Integrating Summarization and Retrieval for Enhanced Personalization via Large Language Models

TL;DR

The paper tackles personalization in NLP under input-length and latency constraints by combining offline, task-aware LLM-generated user summaries with runtime retrieval. It formalizes the objective as p(y|x,u) and introduces a summary-augmented retrieval framework where an offline summary s_u complements retrieved data to form prompts for a downstream model. On the LaMP benchmark, this approach achieves comparable or superior performance to retrieval-only methods while reducing retrieved data by ~75%, and can even excel with no retrieval in data-sparse settings. The method offers practical deployment benefits for runtime-constrained systems like voice assistants by precomputing user summaries offline and leveraging task-aware prompts for personalization.

Abstract

Personalization, the ability to tailor a system to individual users, is an essential factor in user experience with natural language processing (NLP) systems. With the emergence of Large Language Models (LLMs), a key question is how to leverage these models to better personalize user experiences. To personalize a language model's output, a straightforward approach is to incorporate past user data into the language model prompt, but this approach can result in lengthy inputs exceeding limitations on input length and incurring latency and cost issues. Existing approaches tackle such challenges by selectively extracting relevant user data (i.e. selective retrieval) to construct a prompt for downstream tasks. However, retrieval-based methods are limited by potential information loss, lack of more profound user understanding, and cold-start challenges. To overcome these limitations, we propose a novel summary-augmented approach by extending retrieval-augmented personalization with task-aware user summaries generated by LLMs. The summaries can be generated and stored offline, enabling real-world systems with runtime constraints like voice assistants to leverage the power of LLMs. Experiments show our method with 75% less of retrieved user data is on-par or outperforms retrieval augmentation on most tasks in the LaMP personalization benchmark. We demonstrate that offline summarization via LLMs and runtime retrieval enables better performance for personalization on a range of tasks under practical constraints.
Paper Structure (13 sections, 3 equations, 1 figure, 3 tables)

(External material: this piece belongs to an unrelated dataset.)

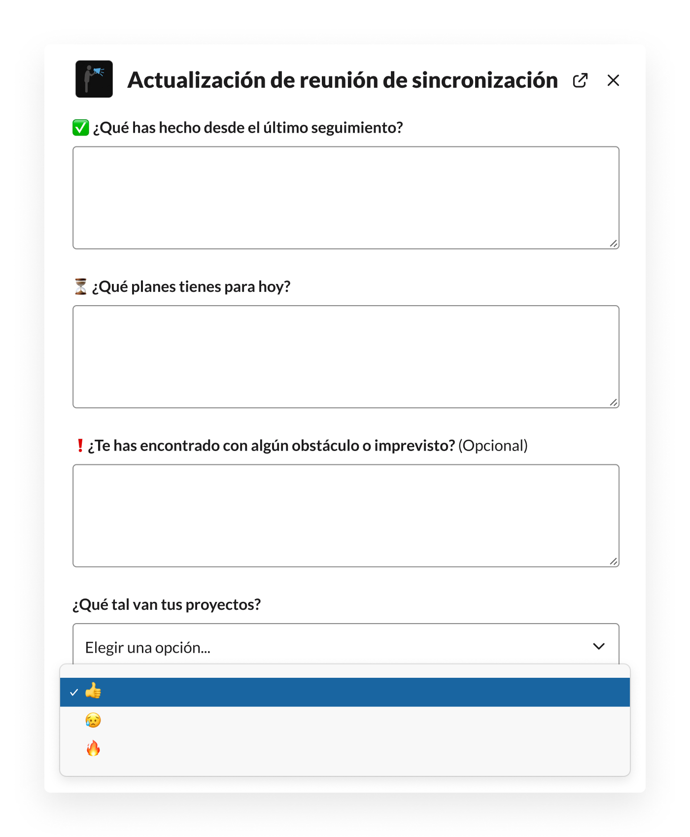This screenshot has width=690, height=837.
Task: Click the dialog title "Actualización de reunión de sincronización"
Action: coord(343,80)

This paper contains 13 sections, 3 equations, 1 figure, 3 tables.

Figures (1)

  • Figure 1: Personalization is achieved by combining runtime-retrieved samples with an offline-generated user summary. Given a textual input $x$ that describes a task in natural language, the goal is to generate a personalized output $y$ for users. The retrieval model identifies the most relevant items from user data, and the retrieved items along with the offline user summary and $x$ form the basis for creating a prompt. This prompt is constructed using a prompt construction function $\phi_p$.